§ **TASK**
Convert the material from the line with "has width=581, height=408." through the line with "speaker-button-inner is located" into a Markdown table with the columns Row and Line, numbering each line and skipping blank lines. Leave the pictures out of the table.

§ **DATA FOR THIS TASK**
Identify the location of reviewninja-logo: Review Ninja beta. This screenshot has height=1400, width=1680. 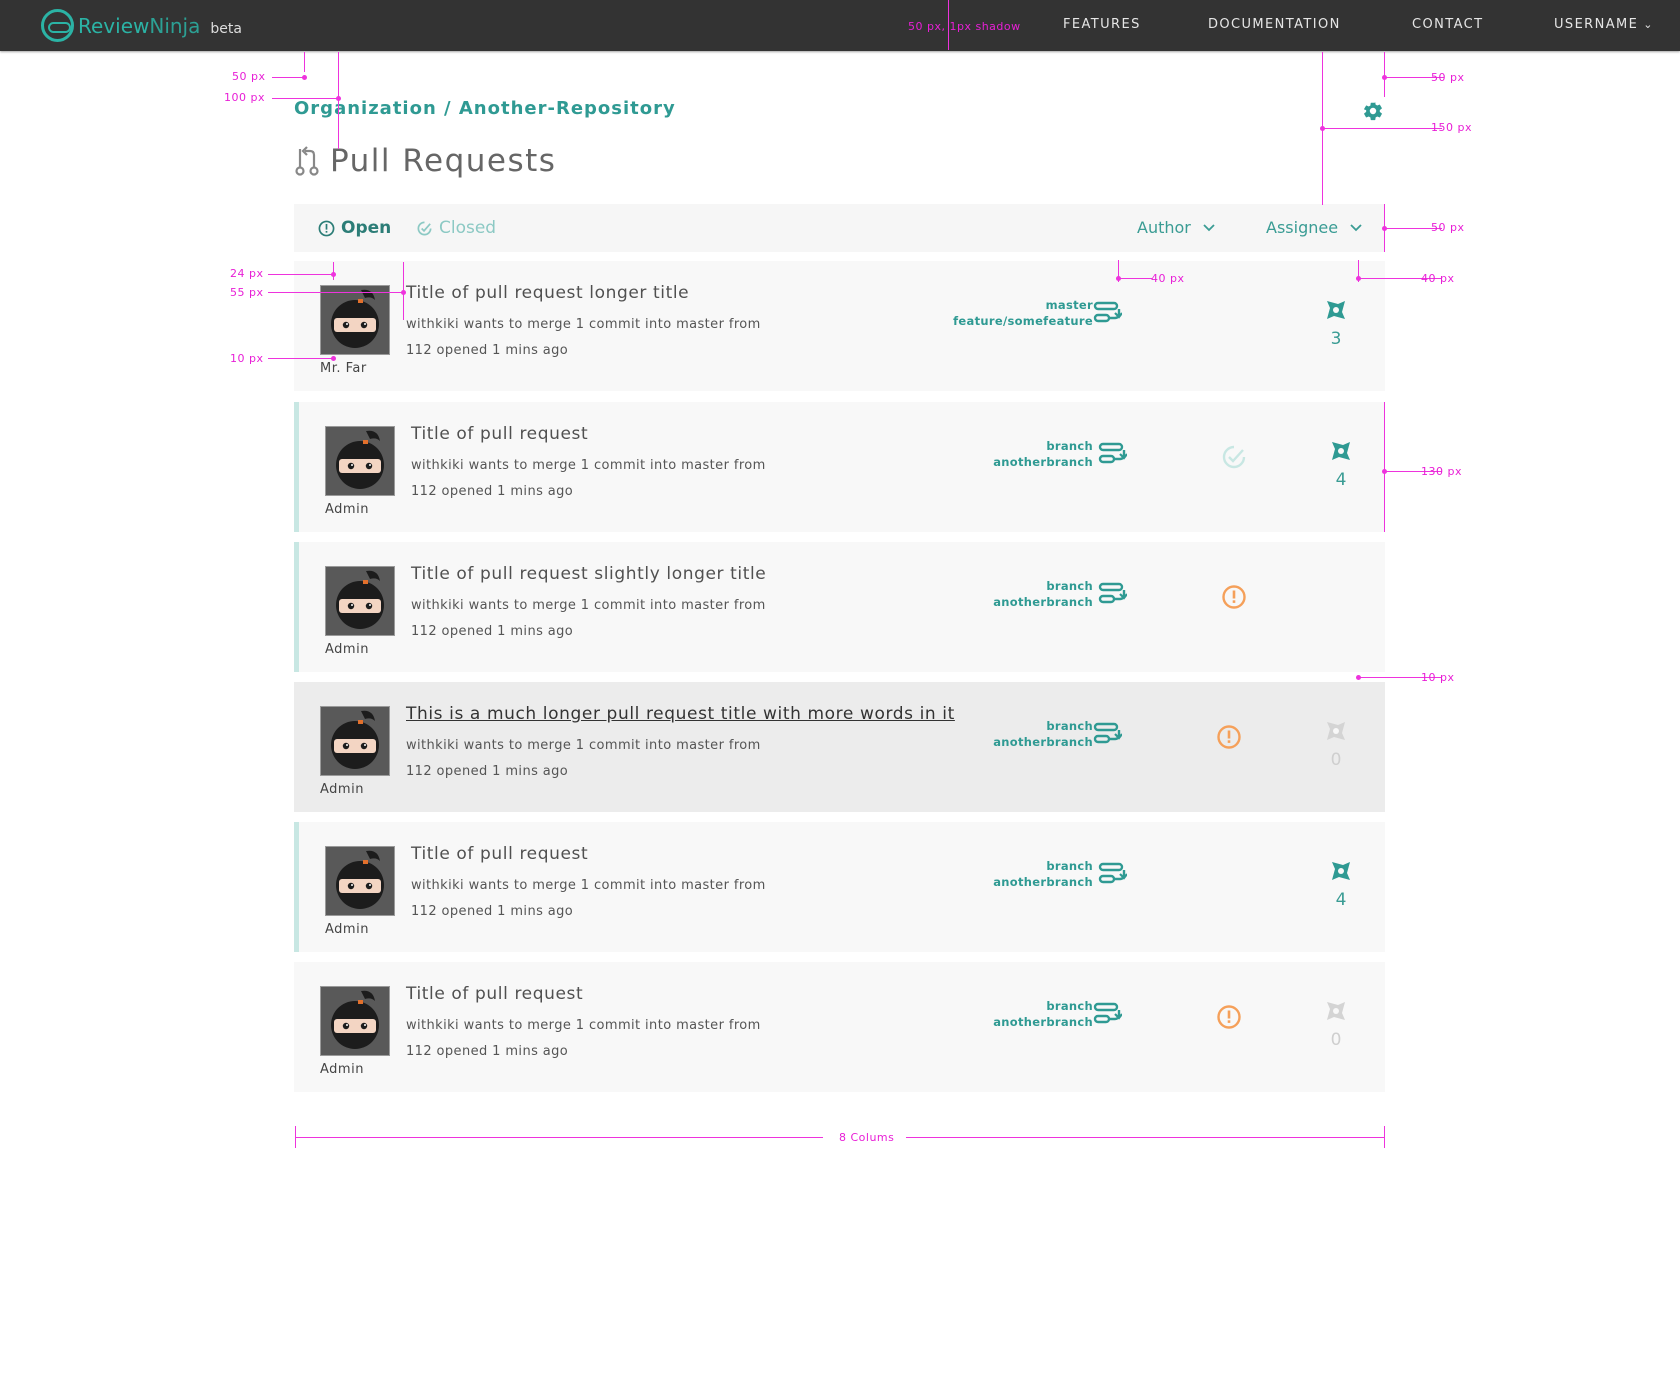
(142, 26).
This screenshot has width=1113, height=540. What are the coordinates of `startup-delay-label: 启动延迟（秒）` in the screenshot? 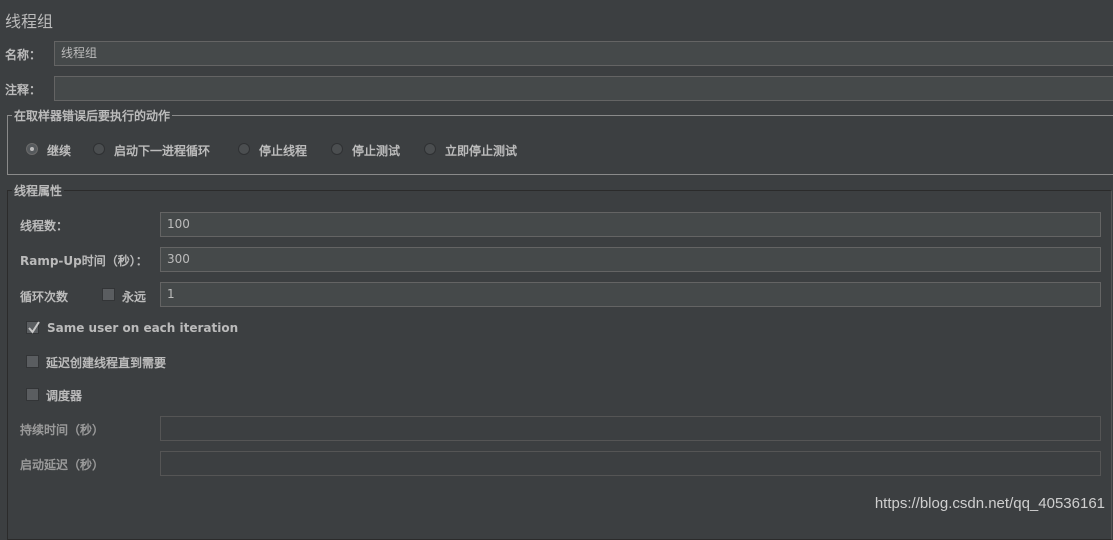 It's located at (62, 465).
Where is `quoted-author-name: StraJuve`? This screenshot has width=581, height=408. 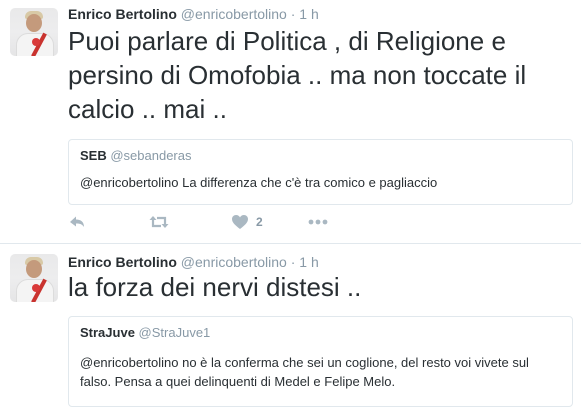
quoted-author-name: StraJuve is located at coordinates (108, 332).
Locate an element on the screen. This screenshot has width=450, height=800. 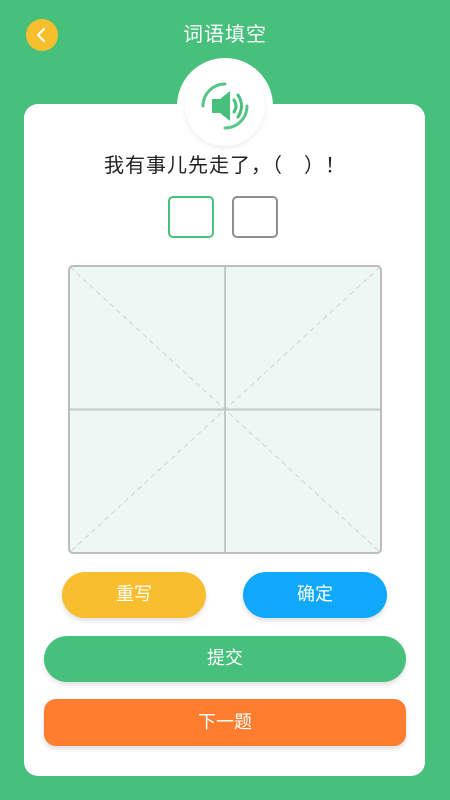
speaker-button-inner is located at coordinates (225, 106).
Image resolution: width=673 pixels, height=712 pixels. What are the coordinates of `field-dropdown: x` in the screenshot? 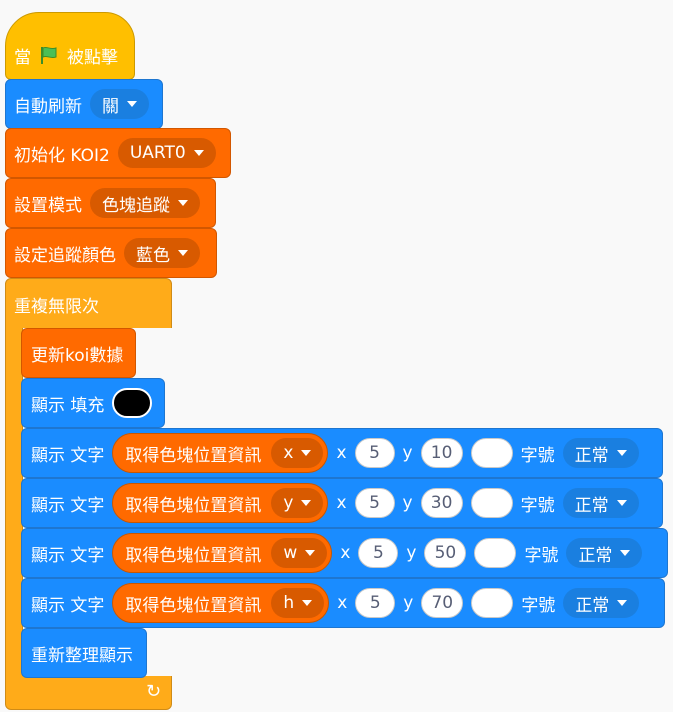 It's located at (298, 453).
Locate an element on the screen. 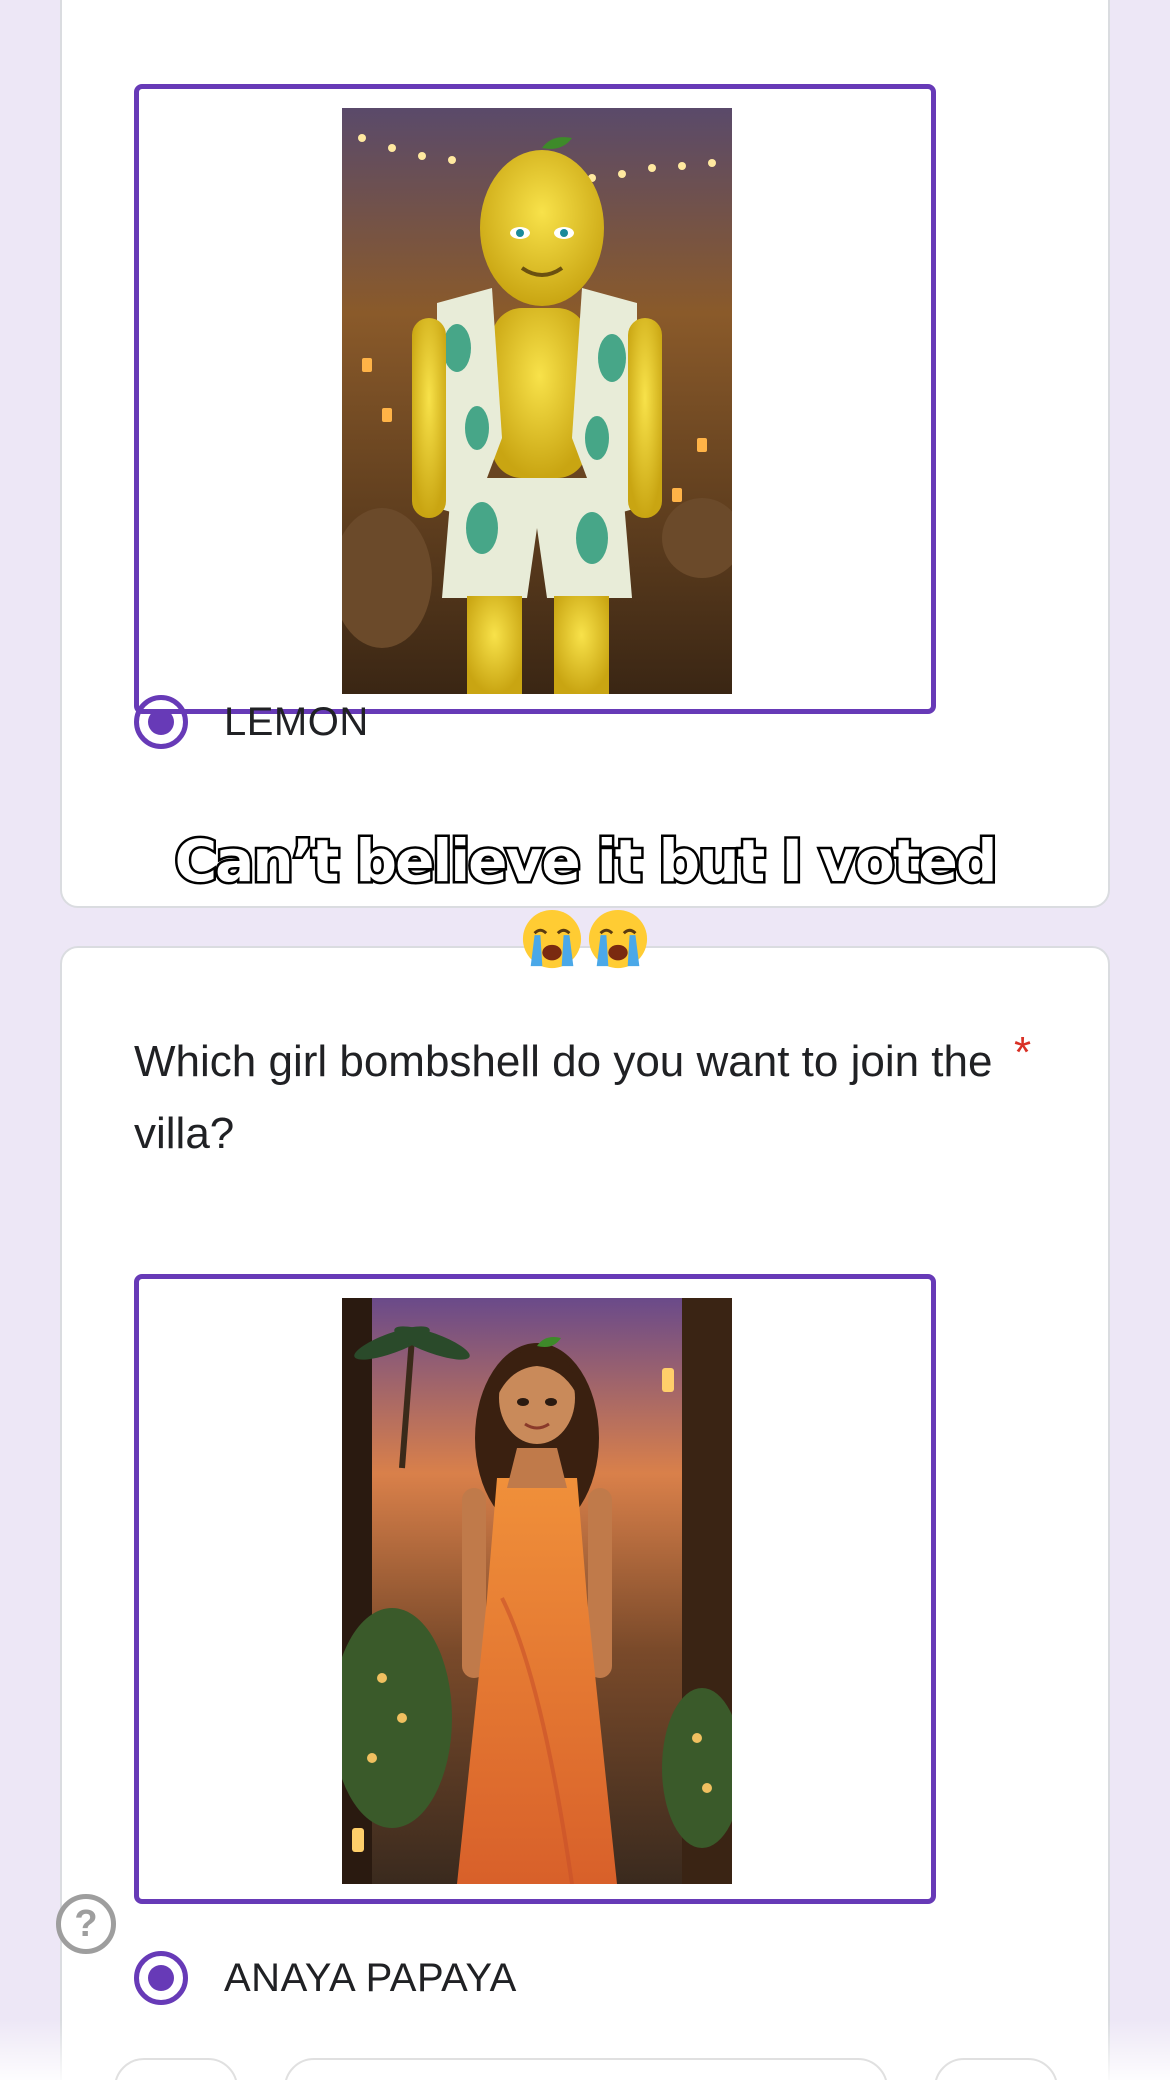 This screenshot has width=1170, height=2080. required-asterisk: * is located at coordinates (1023, 1052).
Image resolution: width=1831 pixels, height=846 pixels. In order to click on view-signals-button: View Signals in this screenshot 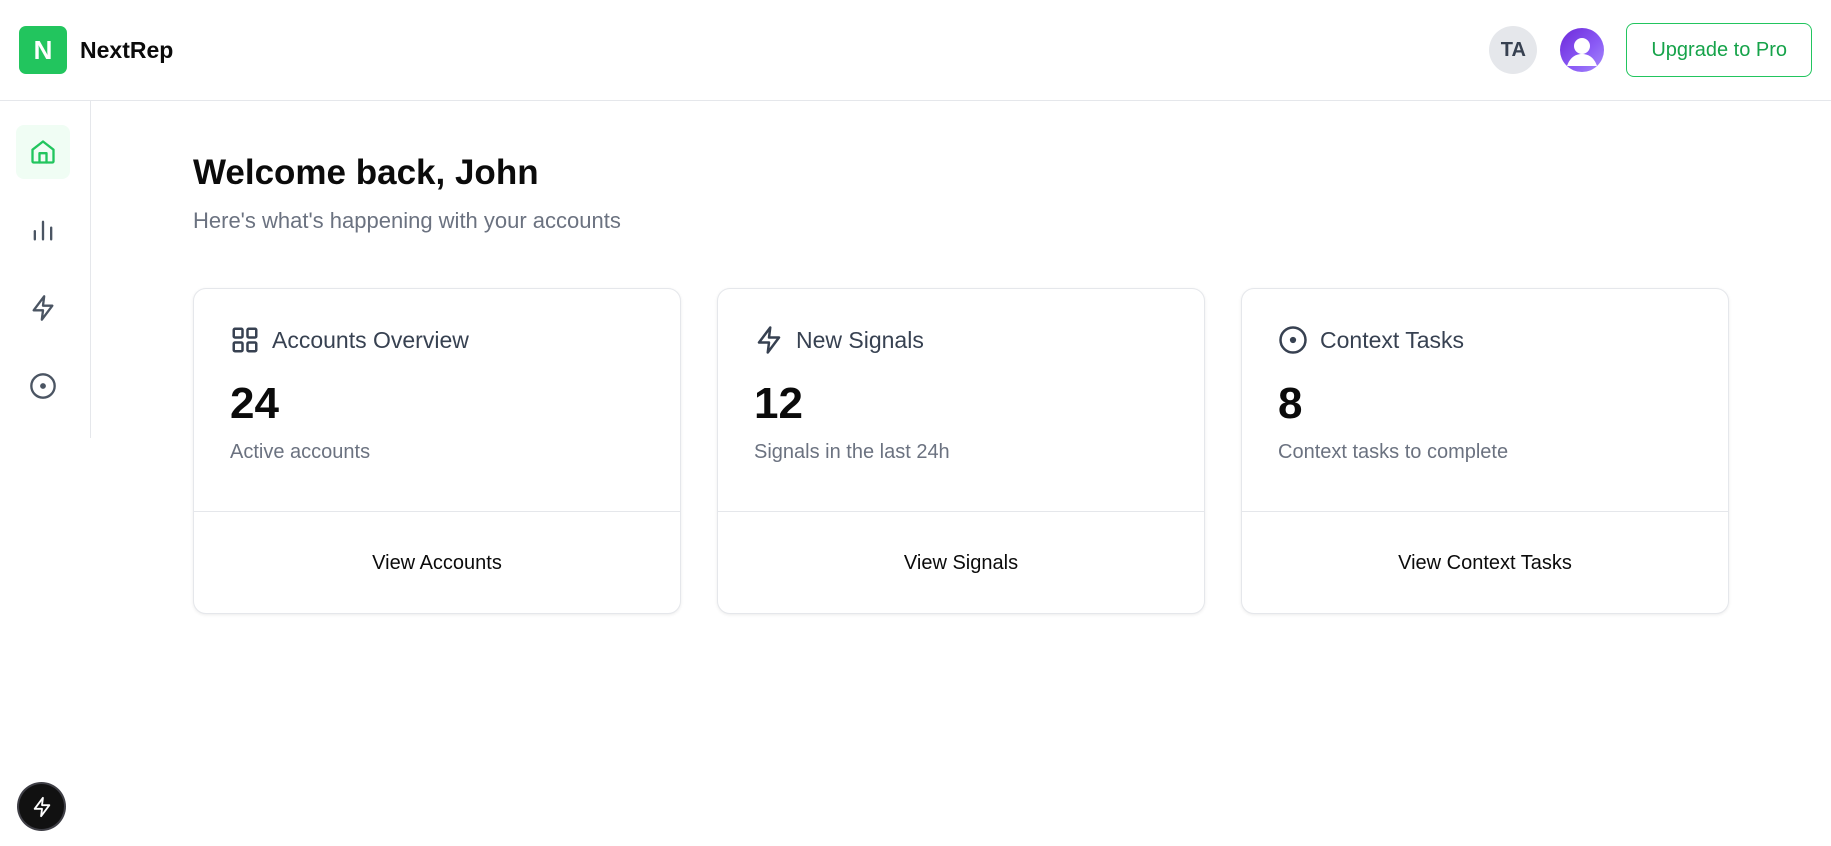, I will do `click(961, 562)`.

§ **EXPECTED ANSWER**
| Row | Line |
|---|---|
| 1 | Where is `quoted-author-name: StraJuve`? This screenshot has width=581, height=408.  |
| 2 | quoted-author-name: StraJuve is located at coordinates (108, 332). |
| 3 | Locate an element on the screen. This screenshot has width=450, height=800.  |
| 4 | speaker-button-inner is located at coordinates (225, 106). |